- [WORK INSTRUCTIONS]:
a – In the passage on stock and asset sales, which items are listed as examples of what assets can encompass?
b – Can you rewrite the paragraph beginning "In general, an asset sale is preferred" from the passage on stock and asset sales more briefly while keeping its main facts?

Now that you have completed some preparations, valued your business and considered proper due diligence, you must determine which type of sale is more advantageous – a stock sale (the ownership interest of your business), or an asset sale, (selling the assets of your business while ownership of the company does not change).  Let’s review the advantages and disadvantages of both options.

The Benefits of Asset Sales

In general, an asset sale is preferred by the purchaser because favorable assets can be bought while excluding unfavorable liabilities.  Assets can encompass items such as real estate, equipment, inventory, accounts receivable and client lists. Depending upon the allocation of the purchase price, the purchaser may also receive a stepped-up tax basis on the assets, which can result in depreciation and amortization tax deductions in the future.  On the other side of the deal, a seller planning to sell one division of the company while retaining another may prefer an asset sale.

Basis is the value that tax law assigns to an investment property to determine the gain or loss on a transfer of that property. Often, the basis equals what the property cost the buyer. If the buyer acquires the property without paying for it, the buyer will have a carryover basis in the property that is equal to what the seller paid for it. So, in a stock sale, the buyer gets a basis in the stock and a carryover basis. This allows the buyer some control to determine his or her basis in assets and, therefore, the tax liability.

The Disadvantages of Asset Sales

Asset sales can take longer to close than stock sales. Each asset or class of assets generally must be transferred individually, which can be especially burdensome if an asset is a “shared asset” within a subsidiary or division. In addition, asset sales often require consents and assignments from third parties. The seller should assign much of the sale price to capital assets because such assets are taxed at a lower tax rate than ordinary assets, which includes inventory, receivables, and covenants not to compete.

- [DATASET EXTRACT]:
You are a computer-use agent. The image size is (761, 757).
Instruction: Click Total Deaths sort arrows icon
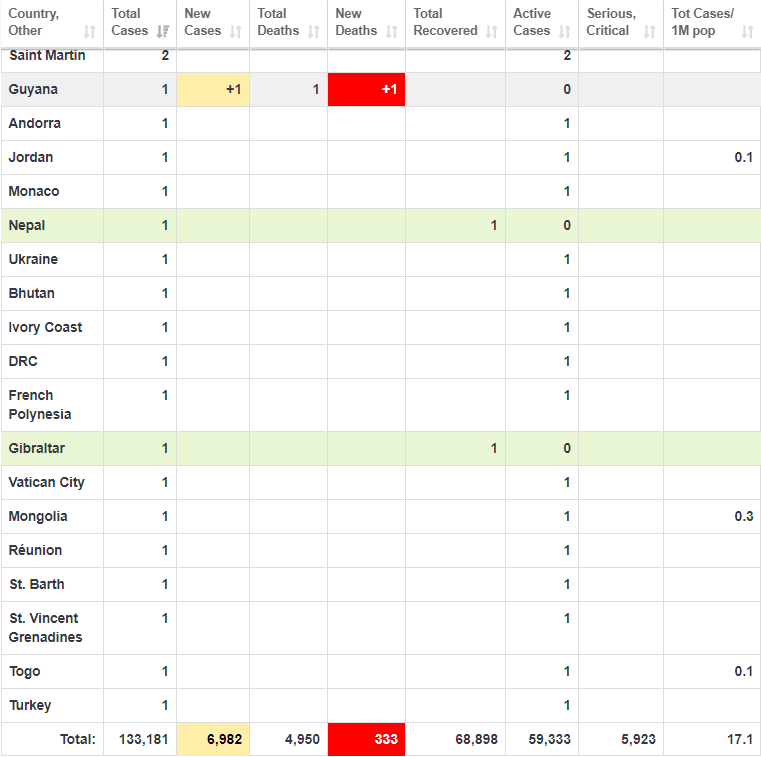coord(314,31)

- [ANSWERS PER TASK]:
a – Real estate, equipment, inventory, accounts receivable and client lists.

b – Purchasers generally prefer asset sales because they can buy favorable assets (such as real estate, equipment, inventory, accounts receivable and client lists) while excluding unfavorable liabilities. Depending on how the purchase price is allocated, they may also receive a stepped-up tax basis that can produce future depreciation and amortization deductions. A seller planning to sell one division while keeping another may also prefer an asset sale.